Na Figura 12 podemos ver as fotografias de Thais Alvarenga, distribuídas pela mesa central, registros de espaços populares, de pessoas e de momentos festivos, registros do cotidiano. Ela levou fotografias e livros que puderam ser manuseados pelo grupo. Orlando, morador do mesmo território que Thais, levou uma foto de lembrança.

Orlando, fotógrafo oficial do grupo, desde o primeiro encontro, era quem fazia a maior parte dos registros ao longo dos encontros, ficava extremamente envolvido. Além do interesse pela história, queria saber onde havia acontecido o conflito, onde morava Thais, as fotos que nos trouxera. No meio da conversa, Orlando conta que mora na mesma favela.

Donatelo, ao folhear um dos livros trazidos por Thais, reconhece, em uma das fotos, familiares e conhecidos da comunidade, diz que estava lá naquele determinado dia. Conta que conhece o fotógrafo lá da favela, favela do Jacaré, e relata já ter participado de atividades com ele.

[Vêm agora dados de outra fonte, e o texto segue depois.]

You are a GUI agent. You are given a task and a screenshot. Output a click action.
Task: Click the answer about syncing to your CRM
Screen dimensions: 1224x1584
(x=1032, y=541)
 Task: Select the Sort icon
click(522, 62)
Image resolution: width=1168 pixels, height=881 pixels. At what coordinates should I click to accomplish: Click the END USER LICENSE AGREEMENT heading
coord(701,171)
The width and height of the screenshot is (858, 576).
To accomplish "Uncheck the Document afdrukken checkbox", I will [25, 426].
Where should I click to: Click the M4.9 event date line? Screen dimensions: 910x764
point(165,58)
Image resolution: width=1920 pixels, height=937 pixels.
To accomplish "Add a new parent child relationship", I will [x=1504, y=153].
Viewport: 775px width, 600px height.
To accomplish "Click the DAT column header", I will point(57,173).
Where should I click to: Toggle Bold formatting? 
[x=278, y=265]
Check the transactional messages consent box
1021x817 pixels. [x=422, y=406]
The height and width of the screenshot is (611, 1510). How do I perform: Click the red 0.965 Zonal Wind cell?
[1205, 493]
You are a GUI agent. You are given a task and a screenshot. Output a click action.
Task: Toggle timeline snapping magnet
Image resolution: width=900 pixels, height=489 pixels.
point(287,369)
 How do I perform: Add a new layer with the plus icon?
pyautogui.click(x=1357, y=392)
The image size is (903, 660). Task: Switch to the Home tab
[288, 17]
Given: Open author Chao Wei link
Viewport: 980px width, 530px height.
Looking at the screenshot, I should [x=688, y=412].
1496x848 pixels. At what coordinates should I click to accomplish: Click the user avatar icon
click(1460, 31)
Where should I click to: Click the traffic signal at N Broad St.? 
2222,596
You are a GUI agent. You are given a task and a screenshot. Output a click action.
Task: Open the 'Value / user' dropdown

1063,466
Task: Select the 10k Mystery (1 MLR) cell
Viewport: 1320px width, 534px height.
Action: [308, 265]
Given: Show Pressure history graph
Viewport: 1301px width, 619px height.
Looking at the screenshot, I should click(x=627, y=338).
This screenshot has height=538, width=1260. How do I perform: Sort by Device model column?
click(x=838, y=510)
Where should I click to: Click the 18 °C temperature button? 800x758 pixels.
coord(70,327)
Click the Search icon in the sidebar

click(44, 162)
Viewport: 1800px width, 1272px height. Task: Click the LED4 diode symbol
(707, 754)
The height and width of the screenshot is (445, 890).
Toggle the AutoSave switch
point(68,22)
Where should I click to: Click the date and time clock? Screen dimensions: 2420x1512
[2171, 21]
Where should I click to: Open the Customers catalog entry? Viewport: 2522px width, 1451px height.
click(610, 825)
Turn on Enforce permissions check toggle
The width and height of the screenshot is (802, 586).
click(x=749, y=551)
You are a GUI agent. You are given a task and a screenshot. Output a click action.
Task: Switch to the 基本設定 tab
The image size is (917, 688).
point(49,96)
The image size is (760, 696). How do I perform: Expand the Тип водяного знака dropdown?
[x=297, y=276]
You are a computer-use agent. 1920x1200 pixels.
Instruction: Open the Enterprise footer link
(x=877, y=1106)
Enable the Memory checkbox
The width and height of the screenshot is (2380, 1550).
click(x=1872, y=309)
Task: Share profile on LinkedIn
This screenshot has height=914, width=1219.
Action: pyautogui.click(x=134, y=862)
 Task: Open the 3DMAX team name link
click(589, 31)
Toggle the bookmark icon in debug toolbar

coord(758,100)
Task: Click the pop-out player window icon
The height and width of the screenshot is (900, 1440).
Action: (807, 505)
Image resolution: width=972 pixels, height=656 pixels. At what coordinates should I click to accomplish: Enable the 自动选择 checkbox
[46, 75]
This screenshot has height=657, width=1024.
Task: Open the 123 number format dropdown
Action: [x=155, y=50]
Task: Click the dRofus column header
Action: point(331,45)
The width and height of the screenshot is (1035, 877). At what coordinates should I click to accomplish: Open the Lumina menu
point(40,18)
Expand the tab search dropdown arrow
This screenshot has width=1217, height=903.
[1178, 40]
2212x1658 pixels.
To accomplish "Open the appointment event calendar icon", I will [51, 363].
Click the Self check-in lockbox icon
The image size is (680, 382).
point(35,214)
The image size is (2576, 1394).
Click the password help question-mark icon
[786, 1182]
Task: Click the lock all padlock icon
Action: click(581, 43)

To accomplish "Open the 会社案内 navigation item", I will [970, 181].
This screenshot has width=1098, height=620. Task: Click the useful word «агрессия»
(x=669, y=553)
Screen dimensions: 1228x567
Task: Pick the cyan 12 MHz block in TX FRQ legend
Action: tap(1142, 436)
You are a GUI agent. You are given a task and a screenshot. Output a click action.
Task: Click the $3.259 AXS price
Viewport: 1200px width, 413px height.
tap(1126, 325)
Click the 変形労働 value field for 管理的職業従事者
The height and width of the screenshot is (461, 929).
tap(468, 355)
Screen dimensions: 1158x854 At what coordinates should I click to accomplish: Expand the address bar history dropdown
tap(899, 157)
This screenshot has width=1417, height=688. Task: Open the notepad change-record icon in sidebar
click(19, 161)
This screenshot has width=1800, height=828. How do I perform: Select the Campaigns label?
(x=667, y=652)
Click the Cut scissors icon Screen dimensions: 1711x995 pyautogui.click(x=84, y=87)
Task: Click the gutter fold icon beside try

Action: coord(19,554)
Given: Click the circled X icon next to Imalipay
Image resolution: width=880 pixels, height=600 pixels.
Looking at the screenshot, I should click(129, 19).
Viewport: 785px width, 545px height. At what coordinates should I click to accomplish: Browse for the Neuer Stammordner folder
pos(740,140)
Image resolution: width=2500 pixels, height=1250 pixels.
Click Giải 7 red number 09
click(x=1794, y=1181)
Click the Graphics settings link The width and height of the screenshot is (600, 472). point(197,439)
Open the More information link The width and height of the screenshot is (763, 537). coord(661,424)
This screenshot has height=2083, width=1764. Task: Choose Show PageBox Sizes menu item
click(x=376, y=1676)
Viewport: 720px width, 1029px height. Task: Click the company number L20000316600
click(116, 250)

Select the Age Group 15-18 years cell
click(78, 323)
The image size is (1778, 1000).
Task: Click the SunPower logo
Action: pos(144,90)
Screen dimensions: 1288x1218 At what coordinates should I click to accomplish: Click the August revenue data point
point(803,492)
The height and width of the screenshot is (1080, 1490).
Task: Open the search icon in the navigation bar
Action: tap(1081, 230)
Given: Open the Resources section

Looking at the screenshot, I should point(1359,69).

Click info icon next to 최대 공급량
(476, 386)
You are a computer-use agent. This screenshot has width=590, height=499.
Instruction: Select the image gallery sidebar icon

3.3.3 O terceiro encontro de retomada (28/11/2016)

Nossa participação no III Seminário Internacional Socioeducativo tomou o tempo inicial do encontro. Tivemos apenas três encontros, o que nos obrigou a abordar o assunto na véspera também. Pensamos juntos quem iria e explicamos como seria o evento. Estávamos eu

e Paula Vargens e havia nove participantes, cinco da unidade feminina e quatro da unidade masculina.

Foi um dia diferenciado, em que eles tiveram a necessidade de fazer relatos de muitas experiências de violência, falas sobre os atos infracionais. Orlando fala muito marcado sobre o primeiro assalto em que viveu, uma cena que não sai de sua cabeça e que tira seu sossego. Anastácia, que não viera nos encontros anteriores, relata situações de ato infracional e diz não ser violência as práticas que tinha, já que não havia agressão física, entre outros relatos dos quais não me recordo. Só sei que saímos eu e Paula extremamente cansadas e carregadas daquele momento. Ouvimos todos os relatos que aconteciam em conversas paralelas, tentamos interferir em alguns momentos e buscar outras vias de expressão, propus um exercício corporal, mas não havia jeito, estavam com uma necessidade grande de colocar aquelas coisas para fora.